A Pirelli testou em Austin, durante o segundo treino livre os protótipos de pneus para 2023, estando muito perto do produto final. No entanto, a maior dificuldade dos pilotos foi com a baixa temperatura que os pneus eram montados. Para a próxima época, as mantas de aquecimento dos pneus – o ‘cobertor’ que mantém os pneus a uma determinada temperatura enquanto estão na box prontos a serem montados nos monolugares – vão ter uma temperatura no máximo de 50 graus, menos 20 do que atualmente, e os pilotos experimentaram esse efeito no teste de ontem. Uma menor temperatura dos pneus à saída do carro da box, leva a mais tempo para os pilotos os colocarem na janela ótima em pista.
Tratando-se de um processo de adaptação, é por isso importante testar os pneus, mesmo que não se trate do produto finalizado, antes da próxima época começar. Os testes de pré-temporada serão curtos para aferir todos os sistemas dos carros e ainda os pneus.

--- CONJUNTO DE TAREFAS ---
**A)** Responda às perguntas com base no texto sobre os pneus da Pirelli:
(i) Em que cidade e em que sessão a Pirelli testou os protótipos de pneus para 2023?
(ii) Qual será a temperatura máxima das mantas de aquecimento na próxima época?
(iii) O que vão aferir os testes de pré-temporada?
**B)** Indique todos os números escritos em algarismos no texto sobre os pneus da Pirelli.

--- DADOS APRESENTADOS ---
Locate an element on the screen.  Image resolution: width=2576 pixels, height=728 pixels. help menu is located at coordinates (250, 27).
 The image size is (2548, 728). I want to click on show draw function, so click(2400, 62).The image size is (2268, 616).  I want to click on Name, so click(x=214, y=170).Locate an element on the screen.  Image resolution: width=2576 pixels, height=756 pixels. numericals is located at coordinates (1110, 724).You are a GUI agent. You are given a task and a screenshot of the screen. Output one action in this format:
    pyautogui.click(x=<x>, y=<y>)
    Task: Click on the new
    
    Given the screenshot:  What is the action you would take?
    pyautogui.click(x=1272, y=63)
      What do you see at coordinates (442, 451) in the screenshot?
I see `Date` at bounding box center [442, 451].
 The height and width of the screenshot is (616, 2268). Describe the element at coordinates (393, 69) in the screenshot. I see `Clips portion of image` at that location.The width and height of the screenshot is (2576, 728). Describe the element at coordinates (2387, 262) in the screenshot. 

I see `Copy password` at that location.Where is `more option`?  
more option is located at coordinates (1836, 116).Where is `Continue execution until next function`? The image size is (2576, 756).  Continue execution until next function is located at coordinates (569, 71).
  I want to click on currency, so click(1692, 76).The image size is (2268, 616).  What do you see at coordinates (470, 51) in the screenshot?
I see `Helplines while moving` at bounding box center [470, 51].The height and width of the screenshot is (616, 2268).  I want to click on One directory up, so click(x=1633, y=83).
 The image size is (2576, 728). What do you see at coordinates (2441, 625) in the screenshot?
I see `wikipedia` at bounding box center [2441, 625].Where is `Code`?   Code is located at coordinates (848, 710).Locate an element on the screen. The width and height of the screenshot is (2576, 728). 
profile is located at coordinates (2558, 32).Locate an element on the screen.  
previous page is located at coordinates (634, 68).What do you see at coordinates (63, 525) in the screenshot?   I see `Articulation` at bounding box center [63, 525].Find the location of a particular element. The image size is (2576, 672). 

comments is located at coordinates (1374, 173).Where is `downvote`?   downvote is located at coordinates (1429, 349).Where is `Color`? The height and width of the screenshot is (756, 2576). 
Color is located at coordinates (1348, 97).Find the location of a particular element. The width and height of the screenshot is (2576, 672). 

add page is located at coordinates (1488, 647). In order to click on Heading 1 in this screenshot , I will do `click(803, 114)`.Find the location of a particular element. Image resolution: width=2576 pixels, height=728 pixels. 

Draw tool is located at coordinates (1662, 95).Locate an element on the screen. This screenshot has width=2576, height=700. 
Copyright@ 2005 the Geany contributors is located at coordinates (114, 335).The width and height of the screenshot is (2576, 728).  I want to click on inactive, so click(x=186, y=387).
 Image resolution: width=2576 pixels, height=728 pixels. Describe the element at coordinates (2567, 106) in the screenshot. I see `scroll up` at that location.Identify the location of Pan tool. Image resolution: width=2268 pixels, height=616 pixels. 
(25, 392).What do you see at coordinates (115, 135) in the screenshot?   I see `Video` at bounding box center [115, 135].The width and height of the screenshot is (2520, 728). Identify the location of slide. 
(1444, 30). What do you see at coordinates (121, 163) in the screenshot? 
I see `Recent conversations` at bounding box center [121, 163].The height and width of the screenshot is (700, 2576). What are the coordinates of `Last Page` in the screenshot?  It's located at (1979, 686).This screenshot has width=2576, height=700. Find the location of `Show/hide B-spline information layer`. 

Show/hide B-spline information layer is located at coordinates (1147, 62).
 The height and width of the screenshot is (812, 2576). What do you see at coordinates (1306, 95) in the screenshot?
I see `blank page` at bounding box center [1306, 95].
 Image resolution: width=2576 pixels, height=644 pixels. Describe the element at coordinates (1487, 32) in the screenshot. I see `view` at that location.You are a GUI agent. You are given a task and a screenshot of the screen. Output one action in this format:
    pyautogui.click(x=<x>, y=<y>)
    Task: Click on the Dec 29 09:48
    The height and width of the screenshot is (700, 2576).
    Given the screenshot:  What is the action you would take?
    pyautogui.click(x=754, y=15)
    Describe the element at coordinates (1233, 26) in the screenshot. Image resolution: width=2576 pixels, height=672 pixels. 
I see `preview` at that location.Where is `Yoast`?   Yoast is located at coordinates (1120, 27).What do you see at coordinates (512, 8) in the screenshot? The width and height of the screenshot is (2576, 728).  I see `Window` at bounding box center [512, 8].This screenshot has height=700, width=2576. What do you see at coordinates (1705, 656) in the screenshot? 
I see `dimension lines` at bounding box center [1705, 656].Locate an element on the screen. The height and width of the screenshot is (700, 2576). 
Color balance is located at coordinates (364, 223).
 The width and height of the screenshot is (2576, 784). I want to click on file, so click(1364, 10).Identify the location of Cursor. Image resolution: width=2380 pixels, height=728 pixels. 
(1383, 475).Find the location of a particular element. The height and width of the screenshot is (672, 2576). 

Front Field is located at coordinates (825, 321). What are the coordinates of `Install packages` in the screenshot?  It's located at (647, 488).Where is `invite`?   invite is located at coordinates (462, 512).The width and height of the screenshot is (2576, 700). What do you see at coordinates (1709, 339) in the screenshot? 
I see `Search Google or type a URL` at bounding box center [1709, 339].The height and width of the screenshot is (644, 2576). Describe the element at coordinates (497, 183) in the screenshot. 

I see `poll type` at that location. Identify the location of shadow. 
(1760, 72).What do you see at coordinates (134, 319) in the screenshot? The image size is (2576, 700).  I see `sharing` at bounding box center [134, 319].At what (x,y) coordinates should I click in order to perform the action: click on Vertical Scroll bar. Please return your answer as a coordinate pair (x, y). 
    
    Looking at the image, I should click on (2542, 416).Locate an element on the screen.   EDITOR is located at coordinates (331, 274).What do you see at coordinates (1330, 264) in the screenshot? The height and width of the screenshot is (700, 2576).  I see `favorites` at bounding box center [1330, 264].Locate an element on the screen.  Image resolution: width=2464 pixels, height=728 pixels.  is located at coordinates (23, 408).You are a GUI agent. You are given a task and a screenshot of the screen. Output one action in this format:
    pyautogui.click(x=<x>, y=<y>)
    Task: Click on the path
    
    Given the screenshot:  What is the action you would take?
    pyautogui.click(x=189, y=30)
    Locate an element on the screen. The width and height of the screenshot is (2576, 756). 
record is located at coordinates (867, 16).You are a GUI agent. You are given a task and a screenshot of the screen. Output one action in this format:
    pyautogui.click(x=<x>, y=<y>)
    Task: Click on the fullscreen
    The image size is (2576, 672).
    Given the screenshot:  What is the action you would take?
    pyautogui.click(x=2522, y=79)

--- RESPOSTAS POR NÚMERO ---
**A)**
(i) Em Austin, durante o segundo treino livre.
(ii) No máximo 50 graus, menos 20 do que atualmente.
(iii) Todos os sistemas dos carros e ainda os pneus.

**B)** 2023, 50, 20